Su primera función, dentro de otras muchas es, en asociación con el hombre, el de asegurar la continuidad de la especie mediante la reproducción, la alimentación y la crianza de los hijos.
Esa función, determina una tipología que, traducida en ideas, modeliza a la “mujer” funcional, y a través de generaciones ha ido constituyendo el tipo ideal de mujer.
Sin perjuicio de dejar estas apreciaciones como un juicio a priori en la idea de mujer, y proyectarlas evolutivamente como un fenómeno de la naturaleza, los concursos de belleza tienen en esencia la representación del concepto de “mujer” en un contexto valorativo, producto del factor de placer que entraña la asociación con la idea de belleza.
Cuando la integramos en un juicio comparativo, que resulta condicionado por una tipología funcional, pero que se independiza por la idea de belleza intuida, se concreta en el encuentro con las participantes, la confluencia de ambos criterios valorativos en la apreciación y clasificación.

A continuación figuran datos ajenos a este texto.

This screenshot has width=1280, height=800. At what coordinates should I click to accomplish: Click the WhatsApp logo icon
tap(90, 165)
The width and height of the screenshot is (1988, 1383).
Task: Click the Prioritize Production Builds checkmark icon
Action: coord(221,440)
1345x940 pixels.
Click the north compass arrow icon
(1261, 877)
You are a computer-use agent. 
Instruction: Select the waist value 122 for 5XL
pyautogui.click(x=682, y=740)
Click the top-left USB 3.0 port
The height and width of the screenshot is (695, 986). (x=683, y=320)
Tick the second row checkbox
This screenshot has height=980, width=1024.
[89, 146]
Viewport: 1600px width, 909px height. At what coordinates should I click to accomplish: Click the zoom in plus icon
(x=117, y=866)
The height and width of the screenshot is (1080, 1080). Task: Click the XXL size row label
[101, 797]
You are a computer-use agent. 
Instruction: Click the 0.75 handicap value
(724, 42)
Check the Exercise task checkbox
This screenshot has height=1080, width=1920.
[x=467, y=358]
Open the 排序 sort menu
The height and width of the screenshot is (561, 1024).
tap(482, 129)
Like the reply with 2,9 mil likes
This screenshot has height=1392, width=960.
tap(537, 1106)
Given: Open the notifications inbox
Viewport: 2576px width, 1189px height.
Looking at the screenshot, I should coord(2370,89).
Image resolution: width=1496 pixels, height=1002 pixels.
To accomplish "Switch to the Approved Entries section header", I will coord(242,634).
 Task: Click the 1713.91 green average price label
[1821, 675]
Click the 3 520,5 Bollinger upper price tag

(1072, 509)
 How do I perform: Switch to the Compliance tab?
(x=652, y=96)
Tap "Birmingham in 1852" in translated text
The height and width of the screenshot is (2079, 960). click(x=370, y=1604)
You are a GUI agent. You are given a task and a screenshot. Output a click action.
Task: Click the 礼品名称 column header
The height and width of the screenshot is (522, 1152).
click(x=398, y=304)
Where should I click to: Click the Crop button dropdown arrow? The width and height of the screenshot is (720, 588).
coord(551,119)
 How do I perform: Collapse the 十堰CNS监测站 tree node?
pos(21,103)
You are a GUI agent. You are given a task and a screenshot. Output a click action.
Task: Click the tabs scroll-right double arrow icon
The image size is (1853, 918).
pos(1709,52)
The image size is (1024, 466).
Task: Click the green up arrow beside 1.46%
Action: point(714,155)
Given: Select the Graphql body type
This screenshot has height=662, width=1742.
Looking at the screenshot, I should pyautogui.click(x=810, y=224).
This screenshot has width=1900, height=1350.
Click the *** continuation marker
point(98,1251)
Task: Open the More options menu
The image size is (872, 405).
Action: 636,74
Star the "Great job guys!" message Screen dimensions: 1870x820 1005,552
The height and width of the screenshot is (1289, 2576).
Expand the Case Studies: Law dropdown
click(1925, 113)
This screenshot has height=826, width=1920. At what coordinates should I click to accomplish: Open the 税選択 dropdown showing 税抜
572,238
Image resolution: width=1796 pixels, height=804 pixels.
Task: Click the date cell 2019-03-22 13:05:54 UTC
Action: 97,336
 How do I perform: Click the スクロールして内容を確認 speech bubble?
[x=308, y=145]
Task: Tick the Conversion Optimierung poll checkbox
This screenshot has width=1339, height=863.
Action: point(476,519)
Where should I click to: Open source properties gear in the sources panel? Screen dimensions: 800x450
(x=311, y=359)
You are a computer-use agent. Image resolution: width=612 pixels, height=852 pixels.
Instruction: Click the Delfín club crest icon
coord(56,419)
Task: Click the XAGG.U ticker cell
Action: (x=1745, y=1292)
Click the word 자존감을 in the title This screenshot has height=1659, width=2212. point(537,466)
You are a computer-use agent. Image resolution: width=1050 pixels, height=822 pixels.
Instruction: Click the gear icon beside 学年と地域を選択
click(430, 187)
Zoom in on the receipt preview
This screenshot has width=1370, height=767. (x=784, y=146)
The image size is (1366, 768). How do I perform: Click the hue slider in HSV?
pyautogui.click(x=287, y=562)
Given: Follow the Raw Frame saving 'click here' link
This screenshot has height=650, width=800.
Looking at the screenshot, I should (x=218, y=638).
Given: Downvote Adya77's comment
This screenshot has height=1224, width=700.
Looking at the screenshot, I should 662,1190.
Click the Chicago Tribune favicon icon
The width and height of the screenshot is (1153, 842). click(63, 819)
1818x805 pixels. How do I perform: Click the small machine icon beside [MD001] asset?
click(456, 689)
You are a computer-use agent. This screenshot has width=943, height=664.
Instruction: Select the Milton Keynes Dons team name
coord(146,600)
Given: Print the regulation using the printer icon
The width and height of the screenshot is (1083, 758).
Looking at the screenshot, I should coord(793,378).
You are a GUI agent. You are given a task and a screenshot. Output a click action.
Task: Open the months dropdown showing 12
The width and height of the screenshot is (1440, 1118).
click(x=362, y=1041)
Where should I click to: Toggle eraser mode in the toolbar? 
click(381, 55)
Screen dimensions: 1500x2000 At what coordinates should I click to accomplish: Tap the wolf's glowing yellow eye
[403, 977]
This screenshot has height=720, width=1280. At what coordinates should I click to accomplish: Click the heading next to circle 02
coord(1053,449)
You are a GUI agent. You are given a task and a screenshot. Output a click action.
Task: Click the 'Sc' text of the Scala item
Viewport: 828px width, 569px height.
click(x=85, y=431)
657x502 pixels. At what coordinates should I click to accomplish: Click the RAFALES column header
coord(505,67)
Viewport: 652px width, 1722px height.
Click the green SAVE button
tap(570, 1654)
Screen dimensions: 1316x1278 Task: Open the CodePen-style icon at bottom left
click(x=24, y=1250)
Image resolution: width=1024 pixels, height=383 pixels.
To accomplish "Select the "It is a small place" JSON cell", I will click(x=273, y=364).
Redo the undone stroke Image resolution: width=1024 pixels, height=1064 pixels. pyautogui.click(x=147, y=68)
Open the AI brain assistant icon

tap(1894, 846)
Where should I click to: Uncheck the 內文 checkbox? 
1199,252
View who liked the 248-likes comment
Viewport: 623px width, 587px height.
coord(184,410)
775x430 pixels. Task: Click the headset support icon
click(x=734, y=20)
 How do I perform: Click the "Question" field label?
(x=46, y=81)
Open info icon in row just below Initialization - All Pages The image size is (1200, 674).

En todas las especies existen individuos más bellos, más inteligentes y más funcionales que otros. Esto es así por mecanismos de la naturaleza o como producto de la tarea selectiva de los humanos, de su valoración de circunstancias y aptitudes.
Pensar en suprimir los concursos de belleza, es una discriminación absoluta hacia la funcionalidad y la belleza, particularmente de la mujer occidental, cultivada y expuesta a través de los años, lo que ha posibilitado una selección diferente en beneficio de la especie, mediante su aporte genético.
La supresión o prohibición que se propone, va de contramano con toda la experiencia libertaria e igualitarista de las mujeres por más de un siglo, que ha sido bienvenida en el mundo libre, avanzando en una infinidad de situaciones donde el género ya no es motivo de diferencia.
Pretender que la exhibición de la belleza es un estímulo a la “violencia de género”, es una contradicción flagrante con la experiencia acumulada, en la que la líbido y el morbo masculinos han resultado siempre estimulados por el ocultamiento, y los instintos reprimidos han resultado potenciados por el atisbo de alguna porción del cuerpo de una mujer aunque sea de manera tímida.
Por suerte, el destape que caracteriza a la cultura occidental, ha limpiado la imaginación enfermiza de una desnudez, que ya no se oculta y la ha transformado en una visión cotidiana que no perturba ni escandaliza a la mayoría de las personas.
Si se siguiera el criterio de los ediles, además de prohibir los concursos de belleza, habría que prohibir los desfiles de modas, las películas o las series televisivas que involucran a mujeres hermosas, con poca o mucha ropa. En los museos habría que tapar a los cuadros con desnudos femeninos. Y de seguir esa lógica, habría que censurar todas las expresiones que involucren o exhiban a mujeres en su belleza o perfección.
La iniciativa criticada, está en línea con el debate en torno del uso del “burka” por parte de las mujeres islámicas, vestimenta tradicional extrema que oculta la belleza o fealdad para sustraerlas preventivamente de la mirada masculina, pero que en la práctica iguala hacia abajo, en una especie de comunismo estético, al menos para determinados segmentos religiosos de la población musulmana.
En cualquier caso, la prohibición de la acreditación de la belleza, suena más como una venganza de la fealdad, que como una prevención de la violencia de género.